Along the Arkansas River, they came upon an encampment of Arapaho, Cheyenne, Kiowa, and Kiowa Apache. Seymour captured the image of the Native American chiefs crossing the river to the expedition's campsite to meet with Captain John R. Bell. Over three weeks, Captain Bell's party traveled down the Arkansas River and saw Arapaho heading out to do battle, Comanche returning with their wounded after a fight with the Otoes, and Cheyenne after they raided a group of Pawnee. There are no surviving illustrations by Seymour of this time.
Long's party, who had divided from Bell's party to follow the Red River. They reunited at Fort Smith of Arkansas Territory, the last stop on their expedition. Seymour made drawings of the fort. He traveled through New Orleans on his way back to Philadelphia, where he arrived in December 1820. He created 150 drawings of Native Americans, wildlife, and scenery, including the river valleys and Rocky Mountains. The drawings were "literal transcriptions of nature."

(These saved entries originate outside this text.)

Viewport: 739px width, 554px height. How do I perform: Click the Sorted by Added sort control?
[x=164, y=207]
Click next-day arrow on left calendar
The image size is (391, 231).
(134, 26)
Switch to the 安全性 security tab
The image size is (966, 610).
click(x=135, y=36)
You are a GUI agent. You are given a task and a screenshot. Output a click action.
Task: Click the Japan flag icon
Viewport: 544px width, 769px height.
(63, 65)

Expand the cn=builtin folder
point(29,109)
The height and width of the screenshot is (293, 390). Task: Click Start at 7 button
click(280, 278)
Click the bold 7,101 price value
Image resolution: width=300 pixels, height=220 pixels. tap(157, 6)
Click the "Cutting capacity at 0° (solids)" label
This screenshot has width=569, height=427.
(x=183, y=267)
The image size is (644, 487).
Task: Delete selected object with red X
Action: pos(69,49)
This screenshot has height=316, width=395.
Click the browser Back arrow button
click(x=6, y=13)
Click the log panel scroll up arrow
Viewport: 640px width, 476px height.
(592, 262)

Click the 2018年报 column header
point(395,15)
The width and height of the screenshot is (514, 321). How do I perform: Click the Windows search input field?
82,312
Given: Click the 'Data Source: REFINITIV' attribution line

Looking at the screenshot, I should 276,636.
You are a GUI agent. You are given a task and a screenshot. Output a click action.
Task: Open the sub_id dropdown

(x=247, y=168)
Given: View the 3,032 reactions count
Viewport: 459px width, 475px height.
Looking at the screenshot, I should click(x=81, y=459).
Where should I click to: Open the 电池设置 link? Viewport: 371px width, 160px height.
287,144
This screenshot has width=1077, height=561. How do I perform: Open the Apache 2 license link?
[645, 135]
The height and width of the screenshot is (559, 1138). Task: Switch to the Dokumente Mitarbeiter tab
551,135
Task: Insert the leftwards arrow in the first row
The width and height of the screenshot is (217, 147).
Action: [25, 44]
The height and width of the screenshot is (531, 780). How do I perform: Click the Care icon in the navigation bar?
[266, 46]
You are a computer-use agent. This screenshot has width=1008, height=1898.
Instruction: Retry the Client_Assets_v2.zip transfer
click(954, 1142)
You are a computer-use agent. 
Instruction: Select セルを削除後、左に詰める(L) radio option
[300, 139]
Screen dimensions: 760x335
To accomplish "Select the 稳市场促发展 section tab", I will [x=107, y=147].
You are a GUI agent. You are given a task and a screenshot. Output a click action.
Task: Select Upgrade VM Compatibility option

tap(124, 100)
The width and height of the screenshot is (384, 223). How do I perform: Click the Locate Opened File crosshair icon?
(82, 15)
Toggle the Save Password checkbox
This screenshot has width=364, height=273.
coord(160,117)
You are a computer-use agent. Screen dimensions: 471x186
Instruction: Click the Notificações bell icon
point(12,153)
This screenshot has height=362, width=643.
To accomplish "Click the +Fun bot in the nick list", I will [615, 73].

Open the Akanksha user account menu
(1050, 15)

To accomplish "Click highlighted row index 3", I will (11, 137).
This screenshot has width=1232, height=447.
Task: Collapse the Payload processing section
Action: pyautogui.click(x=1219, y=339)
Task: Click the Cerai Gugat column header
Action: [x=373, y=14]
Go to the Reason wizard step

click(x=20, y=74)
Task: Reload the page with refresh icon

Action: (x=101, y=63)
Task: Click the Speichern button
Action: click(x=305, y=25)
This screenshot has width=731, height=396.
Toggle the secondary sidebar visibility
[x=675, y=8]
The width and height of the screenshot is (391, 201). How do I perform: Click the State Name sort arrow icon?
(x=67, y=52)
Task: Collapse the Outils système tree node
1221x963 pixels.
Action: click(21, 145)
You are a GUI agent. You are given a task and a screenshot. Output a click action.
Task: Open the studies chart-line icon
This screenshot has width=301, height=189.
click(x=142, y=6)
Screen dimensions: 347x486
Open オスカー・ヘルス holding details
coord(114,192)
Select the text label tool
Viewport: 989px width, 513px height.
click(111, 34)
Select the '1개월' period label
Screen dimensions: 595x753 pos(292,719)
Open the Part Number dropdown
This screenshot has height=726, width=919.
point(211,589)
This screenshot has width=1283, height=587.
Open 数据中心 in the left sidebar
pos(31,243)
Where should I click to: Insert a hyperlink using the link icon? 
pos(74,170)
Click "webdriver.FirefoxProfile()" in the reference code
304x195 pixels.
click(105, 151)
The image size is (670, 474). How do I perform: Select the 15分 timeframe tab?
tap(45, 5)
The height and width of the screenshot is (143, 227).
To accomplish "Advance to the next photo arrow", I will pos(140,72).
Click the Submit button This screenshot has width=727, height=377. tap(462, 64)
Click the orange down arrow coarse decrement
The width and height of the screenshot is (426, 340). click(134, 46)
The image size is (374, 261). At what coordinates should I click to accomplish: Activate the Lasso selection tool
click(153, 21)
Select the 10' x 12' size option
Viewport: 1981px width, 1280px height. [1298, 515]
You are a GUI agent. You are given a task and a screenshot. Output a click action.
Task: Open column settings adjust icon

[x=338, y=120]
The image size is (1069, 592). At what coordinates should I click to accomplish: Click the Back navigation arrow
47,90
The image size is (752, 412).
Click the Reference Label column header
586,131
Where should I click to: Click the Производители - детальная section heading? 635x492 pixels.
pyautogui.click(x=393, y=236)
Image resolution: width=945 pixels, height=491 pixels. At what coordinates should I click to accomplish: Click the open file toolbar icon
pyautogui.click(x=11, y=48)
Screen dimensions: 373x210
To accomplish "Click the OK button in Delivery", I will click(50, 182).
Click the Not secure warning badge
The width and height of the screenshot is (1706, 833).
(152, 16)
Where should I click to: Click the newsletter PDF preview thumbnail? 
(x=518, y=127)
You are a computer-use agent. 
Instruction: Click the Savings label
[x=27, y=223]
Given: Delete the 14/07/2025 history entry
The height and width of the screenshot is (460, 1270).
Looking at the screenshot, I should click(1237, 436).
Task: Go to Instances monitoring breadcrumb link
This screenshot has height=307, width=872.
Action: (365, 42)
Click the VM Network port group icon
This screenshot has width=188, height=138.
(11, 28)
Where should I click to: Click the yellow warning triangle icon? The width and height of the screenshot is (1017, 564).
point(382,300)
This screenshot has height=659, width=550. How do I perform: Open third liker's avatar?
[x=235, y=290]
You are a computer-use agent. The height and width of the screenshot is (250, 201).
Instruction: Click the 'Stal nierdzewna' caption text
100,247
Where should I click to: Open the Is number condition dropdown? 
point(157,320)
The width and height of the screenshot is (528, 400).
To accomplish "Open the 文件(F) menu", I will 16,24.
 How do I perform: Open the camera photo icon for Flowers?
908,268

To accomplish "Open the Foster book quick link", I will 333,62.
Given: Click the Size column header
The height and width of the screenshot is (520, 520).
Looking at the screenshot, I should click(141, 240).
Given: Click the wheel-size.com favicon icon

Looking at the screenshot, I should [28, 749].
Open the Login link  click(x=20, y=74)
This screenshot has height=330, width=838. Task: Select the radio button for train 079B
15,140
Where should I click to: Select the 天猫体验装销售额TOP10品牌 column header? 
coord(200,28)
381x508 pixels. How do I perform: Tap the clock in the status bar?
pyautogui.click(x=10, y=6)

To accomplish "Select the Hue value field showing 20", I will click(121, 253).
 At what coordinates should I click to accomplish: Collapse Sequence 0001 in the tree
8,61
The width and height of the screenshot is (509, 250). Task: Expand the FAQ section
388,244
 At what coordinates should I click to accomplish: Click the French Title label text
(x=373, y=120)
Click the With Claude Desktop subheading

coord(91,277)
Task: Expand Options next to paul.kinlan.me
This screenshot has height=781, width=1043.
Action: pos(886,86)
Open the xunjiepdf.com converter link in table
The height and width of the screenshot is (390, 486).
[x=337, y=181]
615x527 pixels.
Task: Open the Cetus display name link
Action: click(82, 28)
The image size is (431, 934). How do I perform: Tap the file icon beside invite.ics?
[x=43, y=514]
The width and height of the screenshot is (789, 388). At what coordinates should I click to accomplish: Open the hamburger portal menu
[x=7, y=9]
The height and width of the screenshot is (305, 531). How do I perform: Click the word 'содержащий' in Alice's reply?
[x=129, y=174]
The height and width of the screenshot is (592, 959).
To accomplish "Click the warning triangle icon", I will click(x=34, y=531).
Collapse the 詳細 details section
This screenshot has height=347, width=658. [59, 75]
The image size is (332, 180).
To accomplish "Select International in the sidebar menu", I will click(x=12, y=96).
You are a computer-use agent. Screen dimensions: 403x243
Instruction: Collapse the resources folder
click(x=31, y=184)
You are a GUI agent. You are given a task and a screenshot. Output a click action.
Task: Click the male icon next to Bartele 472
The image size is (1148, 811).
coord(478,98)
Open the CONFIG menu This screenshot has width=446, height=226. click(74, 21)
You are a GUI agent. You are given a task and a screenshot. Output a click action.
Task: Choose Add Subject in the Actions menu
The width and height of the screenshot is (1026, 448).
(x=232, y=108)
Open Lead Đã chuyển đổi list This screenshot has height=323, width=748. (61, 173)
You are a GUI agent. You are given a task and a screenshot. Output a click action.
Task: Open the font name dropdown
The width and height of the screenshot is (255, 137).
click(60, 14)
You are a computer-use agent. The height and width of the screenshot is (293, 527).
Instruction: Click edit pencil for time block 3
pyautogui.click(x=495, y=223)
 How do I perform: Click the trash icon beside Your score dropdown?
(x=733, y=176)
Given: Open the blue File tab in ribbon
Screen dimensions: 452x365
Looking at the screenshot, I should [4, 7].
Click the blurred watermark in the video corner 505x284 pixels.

In the field, Seymour used a kind of shorthand to create a quick sketch to be embellished for the metal engraving plate. For instance, he used tight little loops for foliage. There were instances in which publishers changed the composition. For instance, Seymour drew a "picturesque Indian and white hunter" for context in this watercolor View of the Chasm, but the figures were removed from the illustration, which lost the depiction of a friendly encounter between white and Native American men. It also made the mountain foothills appear stark.
Many of the illustrations documented new species of plants and animals. A number of his works were lost over the years. There are only 17 known works that he made that remain from the 1819-1820 expedition.
He traveled again with Long during his expedition of 1823 of the Upper Mississippi River, Lake of the Woods, and the Red River of the North.[8] They traveled to the headwaters of St. Peter's River in present Minnesota. Biographer John G. McDermott believes that Seymour "was the first man with any artistic skill" to travel through the area with the intention of capturing scenic landscapes of present-day Minnesota. He arrived home by October 26, and likely finished his paintings from the exploration by mid-1824.
A Samuel Seymour lived in Newark, New Jersey in the 1830s. His wife was Mary Ann and they had six children, including four daughters: Emma, Francis, Maria, and Mary. At the time of his will of 1833, some of the children were underage. He gave his daughter Emma the painting Fort Smith, Arkansas, 1820 in Newark.